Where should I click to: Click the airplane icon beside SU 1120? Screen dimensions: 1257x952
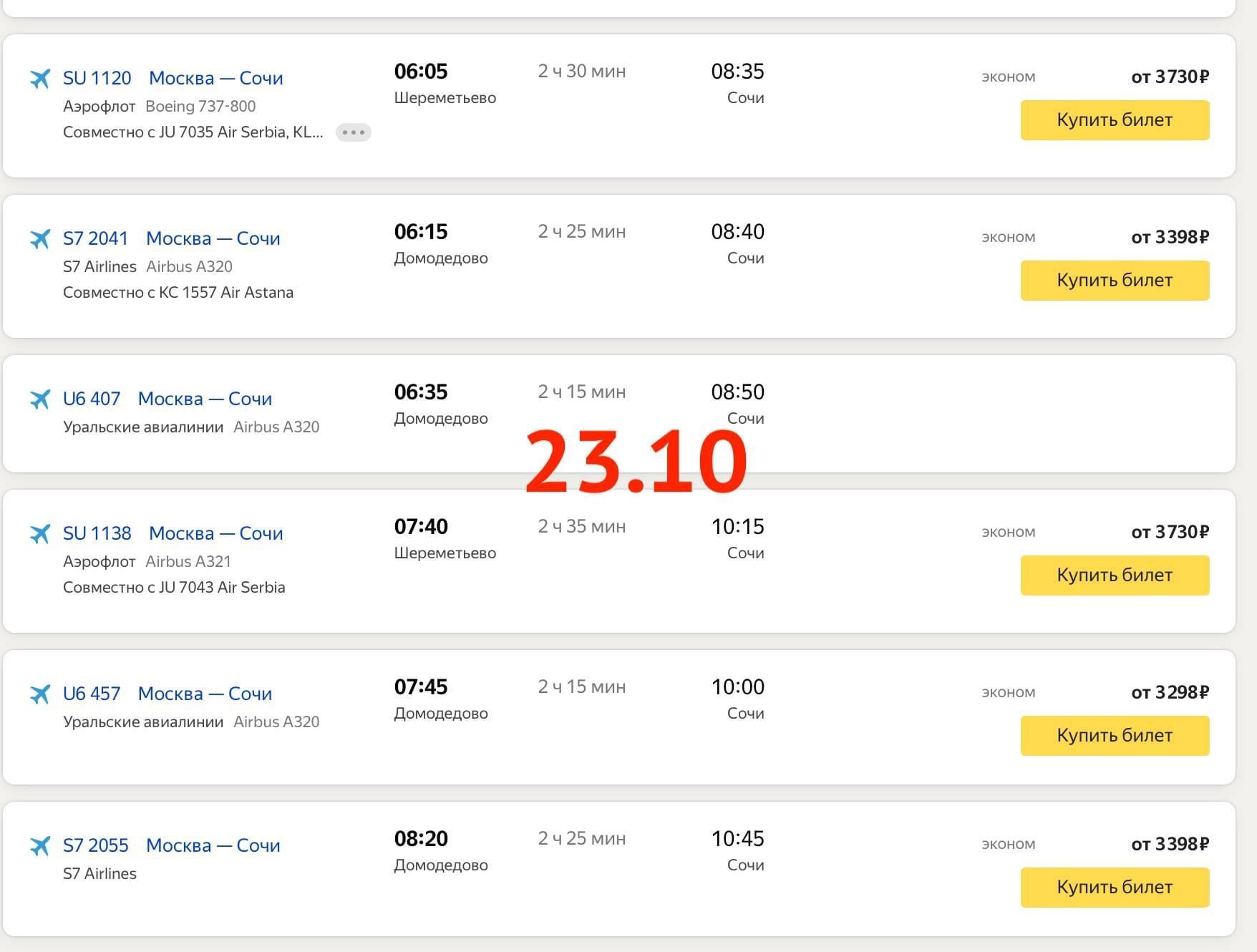pyautogui.click(x=40, y=78)
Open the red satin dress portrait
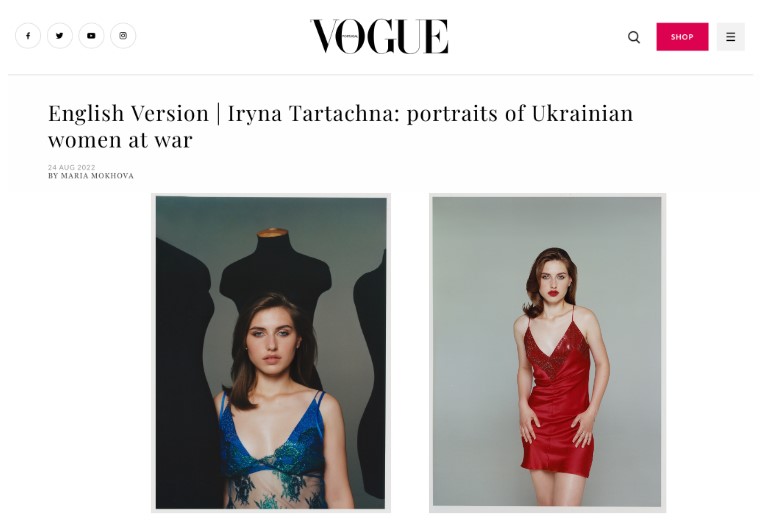 coord(547,353)
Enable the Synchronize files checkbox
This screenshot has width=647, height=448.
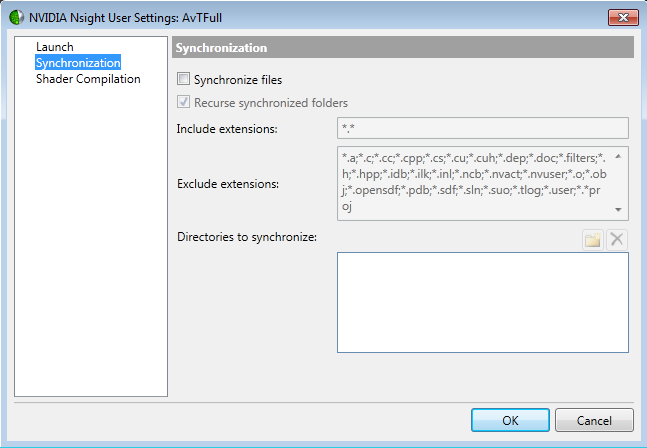(x=183, y=79)
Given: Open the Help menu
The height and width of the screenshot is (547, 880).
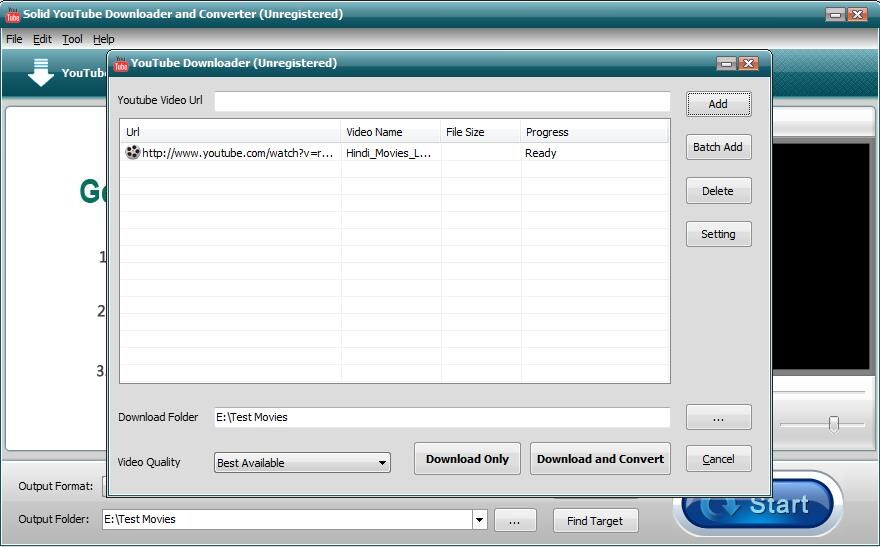Looking at the screenshot, I should pyautogui.click(x=104, y=39).
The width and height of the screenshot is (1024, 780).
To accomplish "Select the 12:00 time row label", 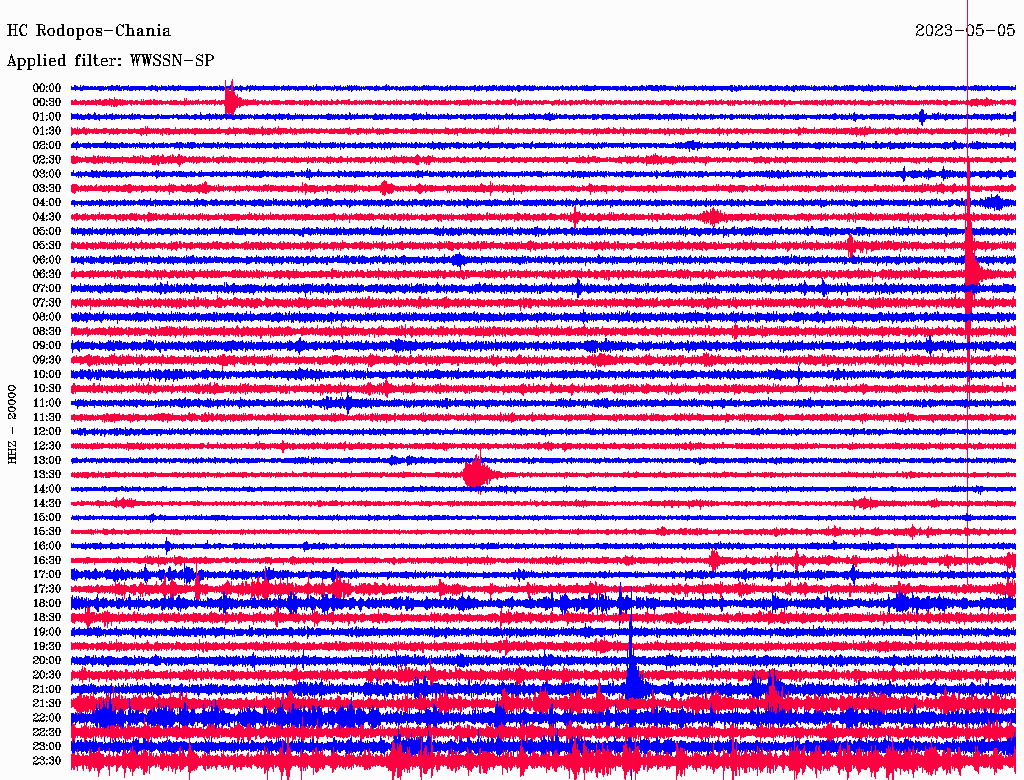I will [x=47, y=431].
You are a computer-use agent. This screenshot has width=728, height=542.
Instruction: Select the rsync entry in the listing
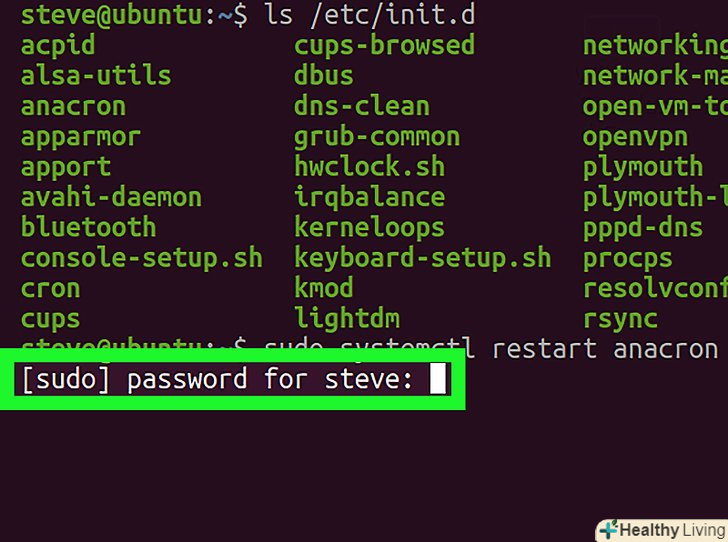click(x=620, y=319)
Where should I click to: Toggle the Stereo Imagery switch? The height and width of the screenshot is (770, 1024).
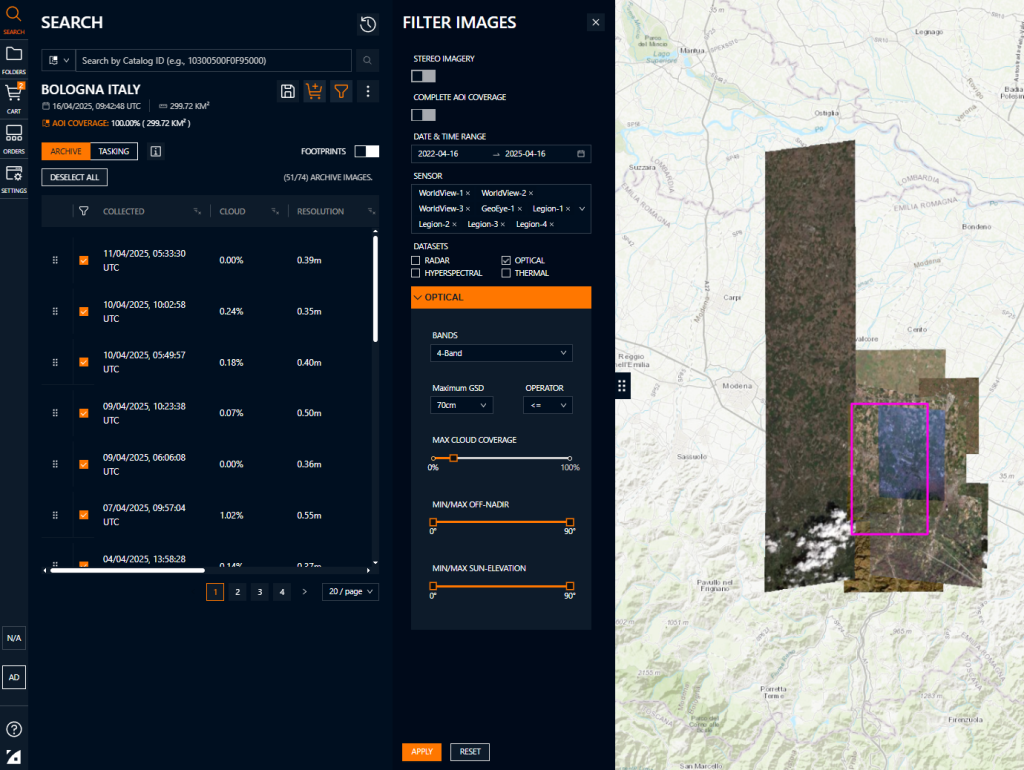(x=423, y=76)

====================

◆ Work to complete: Please retype, exactly as they appear, the lines from the one with "Instruction: Select the" through the final line of the material, both included, and drop any pictures.

◆ Solution below:
Instruction: Select the rsync entry in the listing
click(x=620, y=319)
Where should I click to: Toggle the Stereo Imagery switch? The height and width of the screenshot is (770, 1024).
(x=423, y=76)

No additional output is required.